[Opening DATASET CONTENT section]
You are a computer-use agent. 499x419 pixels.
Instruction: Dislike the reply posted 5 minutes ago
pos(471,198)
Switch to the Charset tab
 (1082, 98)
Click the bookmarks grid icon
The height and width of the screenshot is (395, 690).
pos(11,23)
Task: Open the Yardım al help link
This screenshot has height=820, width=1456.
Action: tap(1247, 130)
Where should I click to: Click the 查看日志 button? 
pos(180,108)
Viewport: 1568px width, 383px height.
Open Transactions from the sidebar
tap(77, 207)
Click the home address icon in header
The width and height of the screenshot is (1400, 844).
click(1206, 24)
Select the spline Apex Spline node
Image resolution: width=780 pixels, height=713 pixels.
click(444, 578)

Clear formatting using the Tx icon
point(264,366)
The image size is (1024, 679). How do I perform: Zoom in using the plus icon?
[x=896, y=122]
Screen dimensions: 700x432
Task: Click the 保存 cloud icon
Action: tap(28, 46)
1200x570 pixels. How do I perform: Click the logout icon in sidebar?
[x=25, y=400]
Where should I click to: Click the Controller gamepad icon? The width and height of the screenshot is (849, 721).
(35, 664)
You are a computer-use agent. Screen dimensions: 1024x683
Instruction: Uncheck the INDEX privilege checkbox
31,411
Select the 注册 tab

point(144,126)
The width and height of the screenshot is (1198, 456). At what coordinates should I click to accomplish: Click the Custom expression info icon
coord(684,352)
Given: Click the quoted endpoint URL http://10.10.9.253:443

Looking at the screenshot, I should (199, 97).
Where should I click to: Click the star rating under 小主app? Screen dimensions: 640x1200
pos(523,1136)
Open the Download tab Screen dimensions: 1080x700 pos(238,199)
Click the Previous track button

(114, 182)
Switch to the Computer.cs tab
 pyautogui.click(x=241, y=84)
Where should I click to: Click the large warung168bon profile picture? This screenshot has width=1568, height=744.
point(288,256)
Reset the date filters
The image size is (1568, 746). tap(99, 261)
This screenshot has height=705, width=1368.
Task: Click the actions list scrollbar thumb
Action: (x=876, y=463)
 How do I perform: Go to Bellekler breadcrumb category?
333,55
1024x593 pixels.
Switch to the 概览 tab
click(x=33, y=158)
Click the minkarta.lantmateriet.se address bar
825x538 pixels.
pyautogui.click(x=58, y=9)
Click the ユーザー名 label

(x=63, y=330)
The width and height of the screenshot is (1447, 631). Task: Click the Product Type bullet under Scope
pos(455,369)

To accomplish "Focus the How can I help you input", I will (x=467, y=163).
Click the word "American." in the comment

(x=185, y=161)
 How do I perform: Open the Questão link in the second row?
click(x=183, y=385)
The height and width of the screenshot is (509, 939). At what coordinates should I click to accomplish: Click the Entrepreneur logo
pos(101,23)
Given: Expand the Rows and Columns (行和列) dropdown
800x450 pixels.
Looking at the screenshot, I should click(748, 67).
[Closing DATASET CONTENT section]
WORK REQUIRED — Every entry shown above should be written out again without a single difference.

ANSWER BOX —
You are a computer-use agent. 499x419 pixels.
Instruction: Dislike the reply posted 5 minutes ago
pos(471,198)
Switch to the Charset tab
 (1082, 98)
Click the bookmarks grid icon
The height and width of the screenshot is (395, 690).
pos(11,23)
Task: Open the Yardım al help link
This screenshot has height=820, width=1456.
Action: tap(1247, 130)
Where should I click to: Click the 查看日志 button? 
pos(180,108)
Viewport: 1568px width, 383px height.
Open Transactions from the sidebar
tap(77, 207)
Click the home address icon in header
The width and height of the screenshot is (1400, 844).
click(1206, 24)
Select the spline Apex Spline node
Image resolution: width=780 pixels, height=713 pixels.
click(444, 578)

Clear formatting using the Tx icon
point(264,366)
The image size is (1024, 679). How do I perform: Zoom in using the plus icon?
[x=896, y=122]
Screen dimensions: 700x432
Task: Click the 保存 cloud icon
Action: tap(28, 46)
1200x570 pixels. How do I perform: Click the logout icon in sidebar?
[x=25, y=400]
Where should I click to: Click the Controller gamepad icon? The width and height of the screenshot is (849, 721).
(35, 664)
You are a computer-use agent. Screen dimensions: 1024x683
Instruction: Uncheck the INDEX privilege checkbox
31,411
Select the 注册 tab

point(144,126)
The width and height of the screenshot is (1198, 456). At what coordinates should I click to accomplish: Click the Custom expression info icon
coord(684,352)
Given: Click the quoted endpoint URL http://10.10.9.253:443

Looking at the screenshot, I should (199, 97).
Where should I click to: Click the star rating under 小主app? Screen dimensions: 640x1200
pos(523,1136)
Open the Download tab Screen dimensions: 1080x700 pos(238,199)
Click the Previous track button

(114, 182)
Switch to the Computer.cs tab
 pyautogui.click(x=241, y=84)
Where should I click to: Click the large warung168bon profile picture? This screenshot has width=1568, height=744.
point(288,256)
Reset the date filters
The image size is (1568, 746). tap(99, 261)
This screenshot has height=705, width=1368.
Task: Click the actions list scrollbar thumb
Action: (x=876, y=463)
 How do I perform: Go to Bellekler breadcrumb category?
333,55
1024x593 pixels.
Switch to the 概览 tab
click(x=33, y=158)
Click the minkarta.lantmateriet.se address bar
825x538 pixels.
pyautogui.click(x=58, y=9)
Click the ユーザー名 label

(x=63, y=330)
The width and height of the screenshot is (1447, 631). Task: Click the Product Type bullet under Scope
pos(455,369)

To accomplish "Focus the How can I help you input", I will (x=467, y=163).
Click the word "American." in the comment

(x=185, y=161)
 How do I perform: Open the Questão link in the second row?
click(x=183, y=385)
The height and width of the screenshot is (509, 939). At what coordinates should I click to accomplish: Click the Entrepreneur logo
pos(101,23)
Given: Expand the Rows and Columns (行和列) dropdown
800x450 pixels.
Looking at the screenshot, I should click(748, 67).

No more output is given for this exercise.